Data extracted from a collection

------------------------------------

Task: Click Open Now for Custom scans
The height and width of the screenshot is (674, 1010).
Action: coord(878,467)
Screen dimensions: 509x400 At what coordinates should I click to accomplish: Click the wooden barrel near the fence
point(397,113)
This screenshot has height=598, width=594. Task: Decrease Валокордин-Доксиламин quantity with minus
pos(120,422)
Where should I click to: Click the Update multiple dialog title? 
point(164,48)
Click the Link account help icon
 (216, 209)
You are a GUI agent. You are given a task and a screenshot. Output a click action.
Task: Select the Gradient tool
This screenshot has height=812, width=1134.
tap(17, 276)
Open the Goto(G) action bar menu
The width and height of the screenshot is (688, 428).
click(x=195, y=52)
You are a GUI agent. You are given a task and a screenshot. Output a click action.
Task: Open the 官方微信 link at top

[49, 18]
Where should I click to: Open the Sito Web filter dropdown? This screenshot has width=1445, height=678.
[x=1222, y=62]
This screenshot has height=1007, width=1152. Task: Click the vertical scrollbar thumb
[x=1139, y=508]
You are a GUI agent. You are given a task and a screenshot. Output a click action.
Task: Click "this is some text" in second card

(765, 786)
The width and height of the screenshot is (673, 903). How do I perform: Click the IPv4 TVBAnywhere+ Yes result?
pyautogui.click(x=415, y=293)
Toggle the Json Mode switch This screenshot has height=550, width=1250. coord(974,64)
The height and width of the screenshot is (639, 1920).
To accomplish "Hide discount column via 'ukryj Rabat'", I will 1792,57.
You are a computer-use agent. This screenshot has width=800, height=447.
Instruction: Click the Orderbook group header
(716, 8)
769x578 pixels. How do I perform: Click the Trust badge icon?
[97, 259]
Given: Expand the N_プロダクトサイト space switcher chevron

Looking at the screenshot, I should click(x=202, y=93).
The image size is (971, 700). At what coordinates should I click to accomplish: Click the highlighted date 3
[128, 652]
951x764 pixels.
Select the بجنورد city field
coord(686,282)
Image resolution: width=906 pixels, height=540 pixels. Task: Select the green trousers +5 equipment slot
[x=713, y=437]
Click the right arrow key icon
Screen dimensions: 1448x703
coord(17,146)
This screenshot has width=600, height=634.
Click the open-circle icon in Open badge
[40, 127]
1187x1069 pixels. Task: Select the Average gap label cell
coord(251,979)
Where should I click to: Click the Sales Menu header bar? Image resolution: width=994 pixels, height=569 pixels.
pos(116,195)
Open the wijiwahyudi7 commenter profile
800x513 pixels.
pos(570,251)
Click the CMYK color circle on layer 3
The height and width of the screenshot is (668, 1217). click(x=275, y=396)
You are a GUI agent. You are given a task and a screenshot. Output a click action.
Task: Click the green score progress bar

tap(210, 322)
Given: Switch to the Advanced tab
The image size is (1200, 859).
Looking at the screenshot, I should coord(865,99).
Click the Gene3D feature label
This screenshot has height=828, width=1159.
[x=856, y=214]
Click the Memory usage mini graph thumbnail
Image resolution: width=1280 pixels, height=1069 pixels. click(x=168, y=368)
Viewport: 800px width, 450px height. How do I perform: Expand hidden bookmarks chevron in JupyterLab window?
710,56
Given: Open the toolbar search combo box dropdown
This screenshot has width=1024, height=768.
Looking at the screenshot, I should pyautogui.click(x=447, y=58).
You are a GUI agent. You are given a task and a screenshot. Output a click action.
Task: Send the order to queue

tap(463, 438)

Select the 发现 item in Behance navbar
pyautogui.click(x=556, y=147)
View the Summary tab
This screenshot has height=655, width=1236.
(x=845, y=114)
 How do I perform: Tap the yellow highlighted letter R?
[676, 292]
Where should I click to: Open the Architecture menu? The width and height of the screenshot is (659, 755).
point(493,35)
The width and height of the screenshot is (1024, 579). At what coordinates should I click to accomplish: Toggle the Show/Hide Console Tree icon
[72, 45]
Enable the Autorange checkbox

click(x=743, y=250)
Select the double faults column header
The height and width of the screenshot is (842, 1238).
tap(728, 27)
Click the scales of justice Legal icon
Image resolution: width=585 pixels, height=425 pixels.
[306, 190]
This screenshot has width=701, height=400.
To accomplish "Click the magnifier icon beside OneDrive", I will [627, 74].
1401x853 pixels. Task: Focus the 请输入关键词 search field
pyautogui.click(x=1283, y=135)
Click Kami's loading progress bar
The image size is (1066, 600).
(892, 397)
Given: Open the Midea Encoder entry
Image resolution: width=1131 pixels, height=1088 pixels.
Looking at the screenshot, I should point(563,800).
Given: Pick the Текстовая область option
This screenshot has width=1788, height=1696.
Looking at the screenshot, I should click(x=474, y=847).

------------------------------------

Each line from the one with "This screenshot has height=655, width=1236." through the end of the entries above is to be returned word for word. Nothing else belongs in the answer.

This screenshot has height=655, width=1236.
(x=845, y=114)
 How do I perform: Tap the yellow highlighted letter R?
[676, 292]
Where should I click to: Open the Architecture menu? The width and height of the screenshot is (659, 755).
point(493,35)
The width and height of the screenshot is (1024, 579). At what coordinates should I click to accomplish: Toggle the Show/Hide Console Tree icon
[72, 45]
Enable the Autorange checkbox

click(x=743, y=250)
Select the double faults column header
The height and width of the screenshot is (842, 1238).
tap(728, 27)
Click the scales of justice Legal icon
Image resolution: width=585 pixels, height=425 pixels.
[306, 190]
This screenshot has width=701, height=400.
To accomplish "Click the magnifier icon beside OneDrive", I will [627, 74].
1401x853 pixels. Task: Focus the 请输入关键词 search field
pyautogui.click(x=1283, y=135)
Click Kami's loading progress bar
The image size is (1066, 600).
(892, 397)
Given: Open the Midea Encoder entry
Image resolution: width=1131 pixels, height=1088 pixels.
Looking at the screenshot, I should point(563,800).
Given: Pick the Текстовая область option
This screenshot has width=1788, height=1696.
Looking at the screenshot, I should click(x=474, y=847).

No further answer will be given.